## Assignment
Starting at the top line, print the entries below exactly as they are and skip every picture.

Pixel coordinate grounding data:
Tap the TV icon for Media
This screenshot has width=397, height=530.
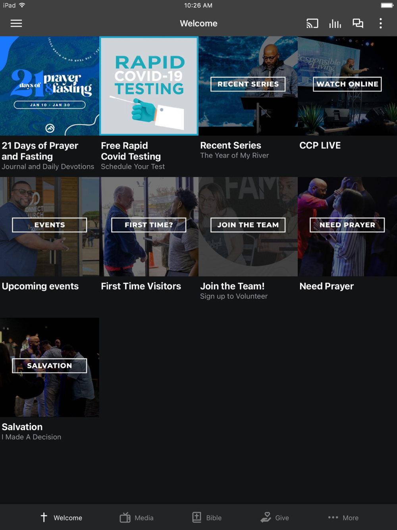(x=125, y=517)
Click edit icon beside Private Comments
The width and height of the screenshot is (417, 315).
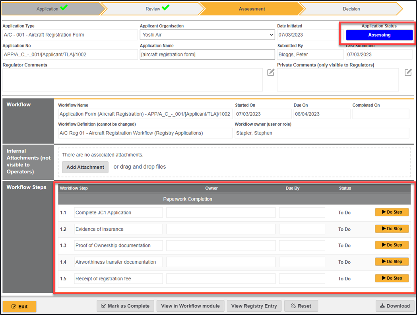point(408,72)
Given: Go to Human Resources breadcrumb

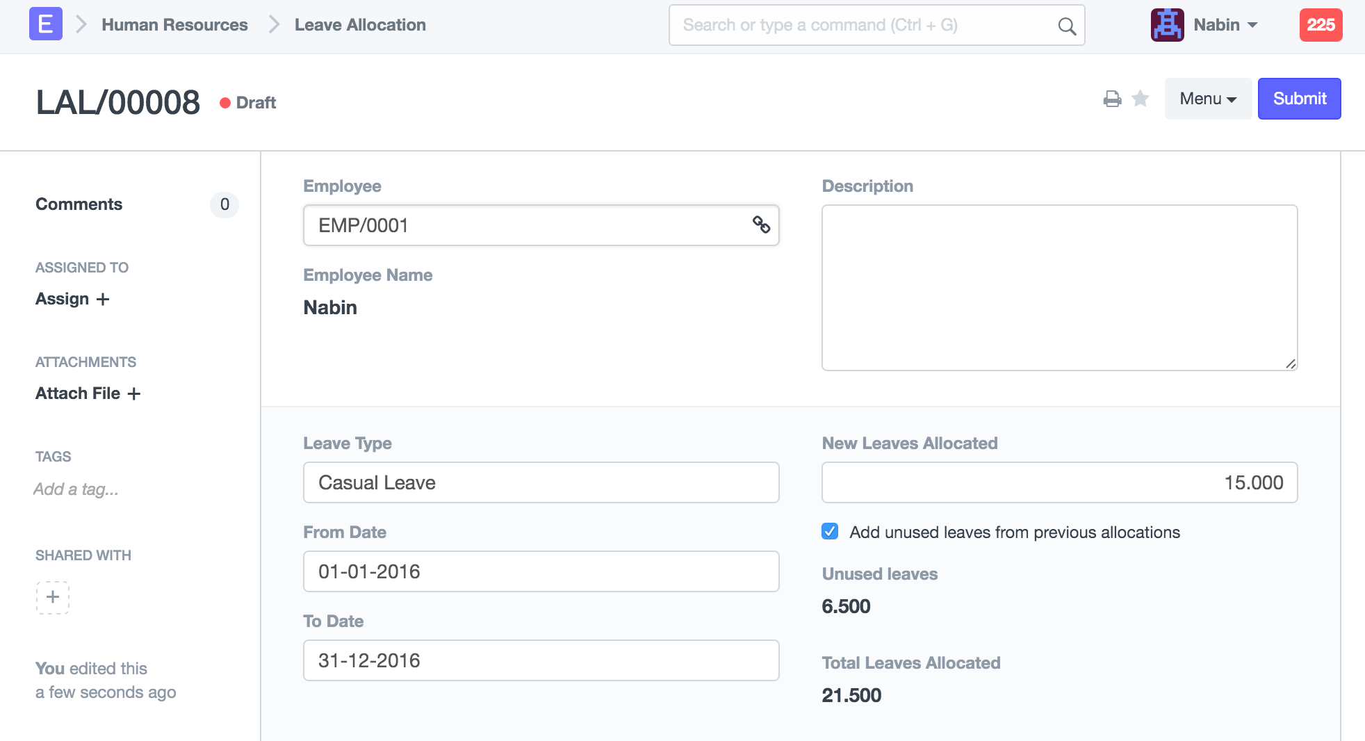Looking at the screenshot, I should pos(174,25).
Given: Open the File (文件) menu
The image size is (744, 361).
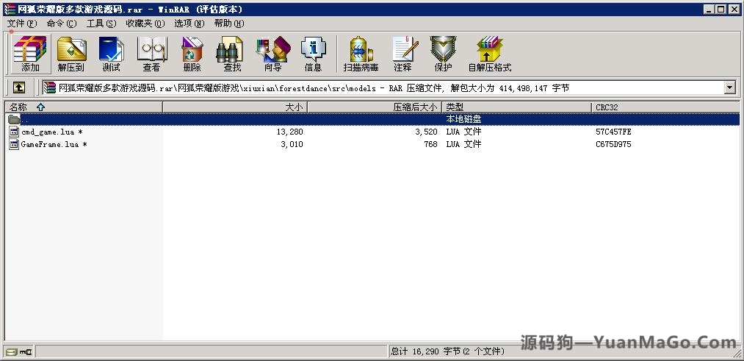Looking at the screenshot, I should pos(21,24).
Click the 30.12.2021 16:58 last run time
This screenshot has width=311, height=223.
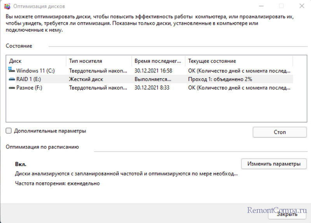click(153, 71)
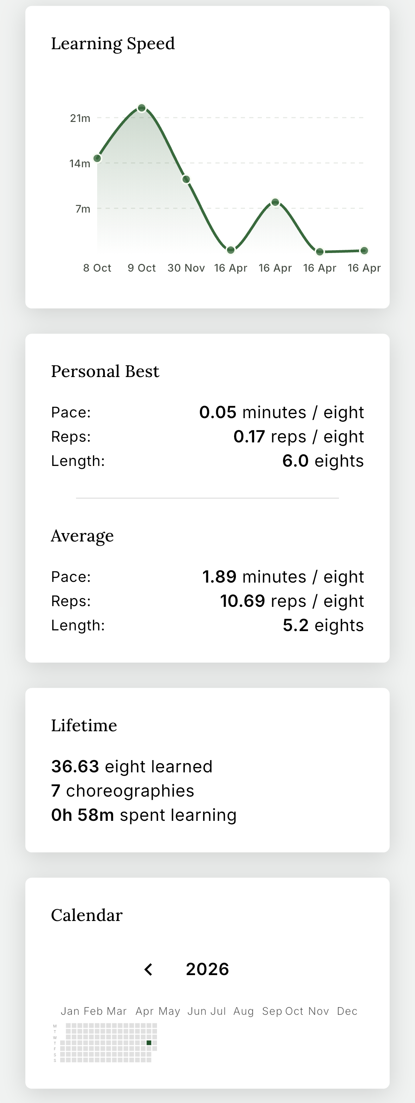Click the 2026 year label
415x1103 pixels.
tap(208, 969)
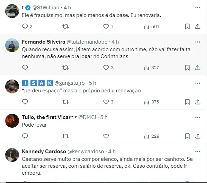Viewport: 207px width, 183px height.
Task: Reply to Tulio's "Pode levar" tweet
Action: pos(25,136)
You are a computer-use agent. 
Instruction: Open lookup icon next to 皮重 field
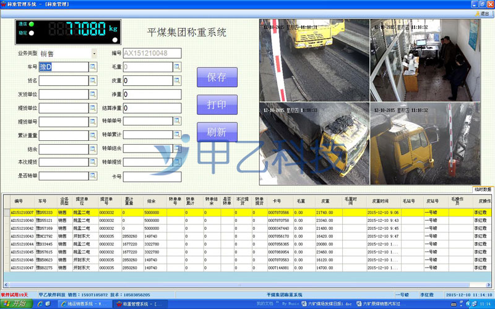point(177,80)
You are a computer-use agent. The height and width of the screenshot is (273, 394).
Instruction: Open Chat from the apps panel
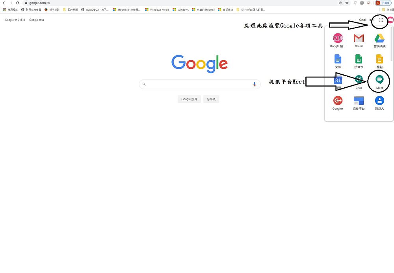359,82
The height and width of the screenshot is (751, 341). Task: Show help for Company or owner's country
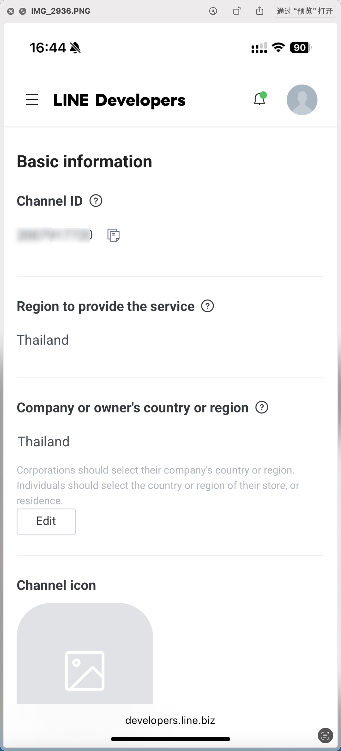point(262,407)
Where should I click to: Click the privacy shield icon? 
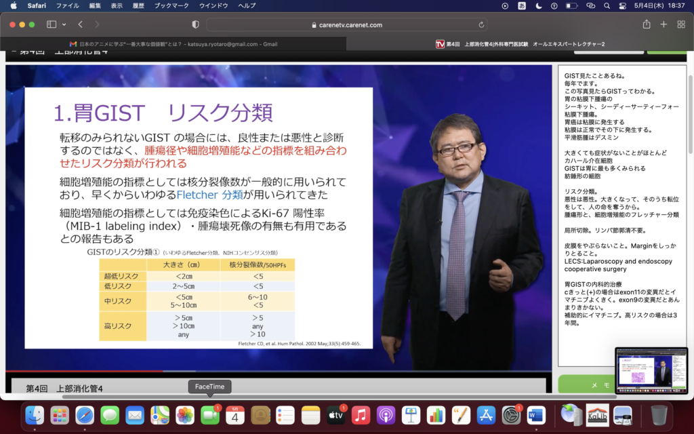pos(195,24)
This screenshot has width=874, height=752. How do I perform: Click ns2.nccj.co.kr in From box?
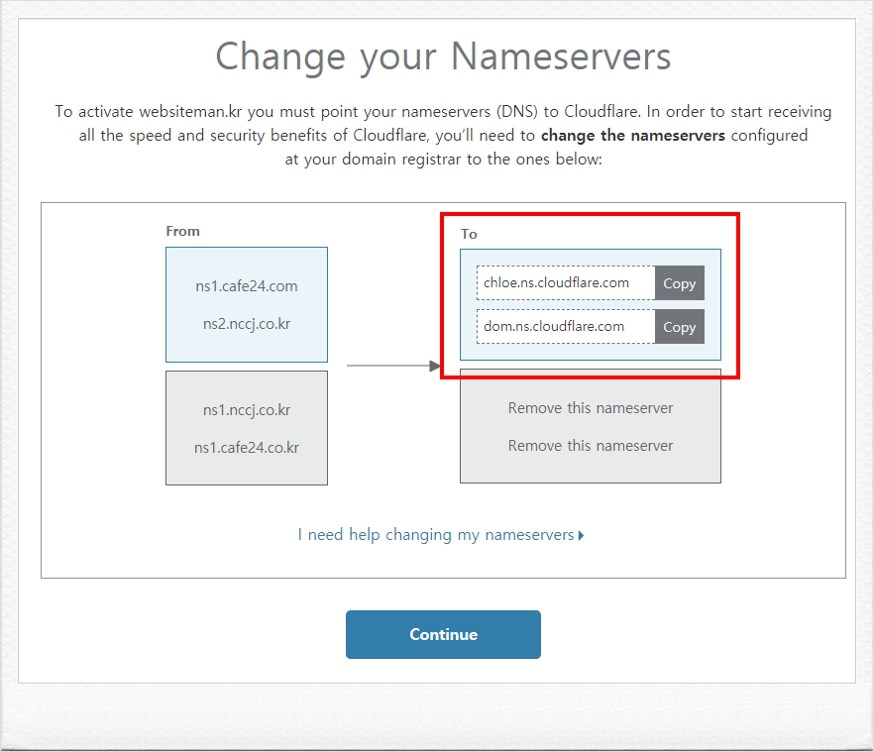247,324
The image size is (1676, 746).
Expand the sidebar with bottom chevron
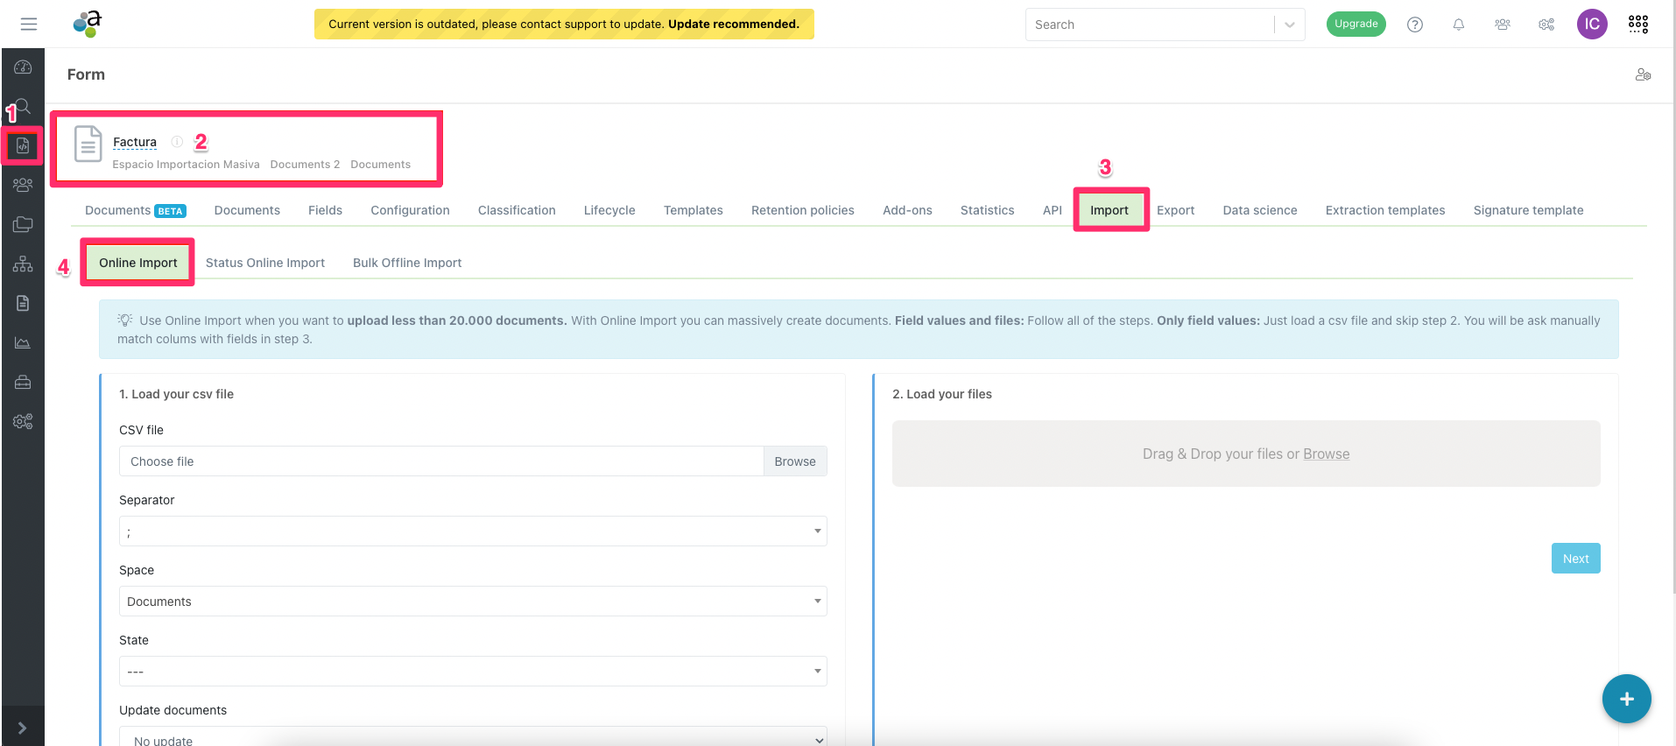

## Solution for this problem
Tap the TV icon for Media
This screenshot has width=397, height=530.
(x=125, y=517)
Click edit icon beside Private Comments
The width and height of the screenshot is (417, 315).
point(408,72)
Given: Go to Human Resources breadcrumb

Looking at the screenshot, I should pos(174,25).
Given: Open the File (文件) menu
The image size is (744, 361).
Looking at the screenshot, I should pos(21,24).
Click the 30.12.2021 16:58 last run time
This screenshot has width=311, height=223.
click(153, 71)
Click the 2026 year label
415x1103 pixels.
tap(208, 969)
Viewport: 207px width, 183px height.
Task: Reply to Tulio's "Pode levar" tweet
Action: pos(25,136)
You are a computer-use agent. 
Instruction: Open lookup icon next to 皮重 field
point(177,80)
You are a computer-use agent. The height and width of the screenshot is (273, 394).
Instruction: Open Chat from the apps panel
359,82
The height and width of the screenshot is (751, 341). Task: Show help for Company or owner's country
point(262,407)
Where should I click to: Click the privacy shield icon? 
pos(195,24)
This screenshot has width=874, height=752. How do I perform: Click ns2.nccj.co.kr in From box?
247,324
The image size is (1676, 746).
Expand the sidebar with bottom chevron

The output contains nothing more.